Ce souverain pontife montra autant et même plus d'ambition, d'avarice et d'orgueil que son cousin Innocent. L'expérience de ce pontificat, de ceux qui précédèrent depuis Grégoire VII, et des suivants jusqu'à Clément XIII, vers le milieu du dix-huitième siècle, nous démontre d'une manière historique et presque mathématique, que la domination temporelle occupait beaucoup plus l'esprit des papes que la direction spirituelle de l'Église catholique, quelques efforts que l'on fit pour couvrir tout du prétexte de la religion en abusant du texte tronqué de l'Écriture qu'on interprétait avec la plus grande violence, et que méchamment on appliquait à contre sens : que l'abus de la nouvelle doctrine de lancer d'office l'excommunication contre les rois, de délier les vassaux du serment de fidélité, de susciter des guerres temporelles contre les souverains, sous le prétexte qu'ils méprisaient les armes spirituelles de l'excommunication, de les déclarer hérétiques, schismatiques et ennemis de l'Église ; car cet abus troubla l'ordre civil en Europe.
Ces deux causes et l'insatiable soif de l'or contrarièrent tellement la paix, qu'on ne peut pas être surpris en voyant tant de nations se séparer de l'Église romaine, depuis l'époque où l'on vit paraître la secte de Valdo, jusqu'à celle qui vit naître celle des Calvinistes. C'est en vain que les écrivains Romains du XVIe siècle et des deux siècles suivants ont fait des efforts pour dénaturer certains faits, et en démentir d'autres ; ceux que l'on avoue, sont en si grand nombre et d'une telle nature, qu'il est impossible de disculper même les papes, à plus forte raison les cardinaux, les évêques et les ecclésiastiques de la cour de Rome.
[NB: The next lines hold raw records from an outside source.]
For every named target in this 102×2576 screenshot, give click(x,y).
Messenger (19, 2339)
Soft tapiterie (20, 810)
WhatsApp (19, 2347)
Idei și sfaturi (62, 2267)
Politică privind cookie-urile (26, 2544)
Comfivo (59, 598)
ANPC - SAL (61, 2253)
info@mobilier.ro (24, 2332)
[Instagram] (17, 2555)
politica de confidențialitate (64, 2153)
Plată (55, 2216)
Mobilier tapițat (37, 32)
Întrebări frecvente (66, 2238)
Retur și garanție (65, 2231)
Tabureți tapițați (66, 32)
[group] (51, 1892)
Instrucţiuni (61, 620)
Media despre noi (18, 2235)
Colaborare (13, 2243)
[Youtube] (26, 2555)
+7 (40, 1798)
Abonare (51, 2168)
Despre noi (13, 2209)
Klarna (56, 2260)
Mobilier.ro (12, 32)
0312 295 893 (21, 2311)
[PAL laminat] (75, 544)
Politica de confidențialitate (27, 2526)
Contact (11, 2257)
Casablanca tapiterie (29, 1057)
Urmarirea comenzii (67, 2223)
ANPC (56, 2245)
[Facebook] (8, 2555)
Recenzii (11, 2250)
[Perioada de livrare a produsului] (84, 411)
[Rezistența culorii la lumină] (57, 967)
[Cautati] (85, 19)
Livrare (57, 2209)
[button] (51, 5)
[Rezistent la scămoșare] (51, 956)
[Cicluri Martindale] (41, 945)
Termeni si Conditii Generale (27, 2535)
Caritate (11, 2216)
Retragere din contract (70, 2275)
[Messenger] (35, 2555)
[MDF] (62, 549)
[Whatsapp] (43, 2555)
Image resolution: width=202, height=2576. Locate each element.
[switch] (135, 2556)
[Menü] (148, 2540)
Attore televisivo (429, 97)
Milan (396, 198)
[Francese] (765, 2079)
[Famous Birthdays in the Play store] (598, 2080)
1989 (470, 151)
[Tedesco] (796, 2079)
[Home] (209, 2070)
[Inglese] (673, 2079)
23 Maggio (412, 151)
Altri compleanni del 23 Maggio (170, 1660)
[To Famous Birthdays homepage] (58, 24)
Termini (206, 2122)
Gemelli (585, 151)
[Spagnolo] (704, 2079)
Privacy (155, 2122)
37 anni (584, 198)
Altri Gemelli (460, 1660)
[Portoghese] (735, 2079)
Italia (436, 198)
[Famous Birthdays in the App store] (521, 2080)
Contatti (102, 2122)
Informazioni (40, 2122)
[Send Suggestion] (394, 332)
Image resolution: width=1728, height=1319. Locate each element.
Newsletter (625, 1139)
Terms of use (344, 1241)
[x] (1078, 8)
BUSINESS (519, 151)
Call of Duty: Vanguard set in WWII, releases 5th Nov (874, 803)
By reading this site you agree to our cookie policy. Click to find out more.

Grégoire IX excommunia et déposa l'empereur Frédéric II, parce qu'il n'accomplissait pas, disait-il, le voeu qu'il avait fait d'aller combattre en Palestine. Ce fut en vain que ce prince lui prouva qu'une maladie très grave l'en avait empêché, alors ce souverain part pour l'Asie, et lorsqu'il arrachait au Soudan les villes de Jérusalem, de Bethléem, de Nazaret et plusieurs autres, Grégoire ordonne au patriarche de Jérusalem, aux grand-maîtres des ordres Teutonique, des Templiers et de Saint-Jean, de /'abandonner et de le persécuter parce qu'il était excommunié, et qu'il était parti sans la permission du pape.

Grégoire ne s'arrêta pas à cette injustice ; il souleva les peuples de la Lombardie et de la Sicile, il les porta à la révolte, il pervertit le roi Jean de Brena, qui avait perdu le trône de Jérusalem, et qui était gendre du même Frédéric. Il lui propose de se mettre à la tête des rebelles ; Jean accepte la proposition, et au nom du pape, il fait la guerre à son beau-père ; il brûle les villes, les villages ; il souffre que les troupes de Sa Sainteté violent les couvents de religieuses, qu'ils abusent de celles-ci, qu'ils commettent toutes les iniquités que l'imagination pourrait inventer.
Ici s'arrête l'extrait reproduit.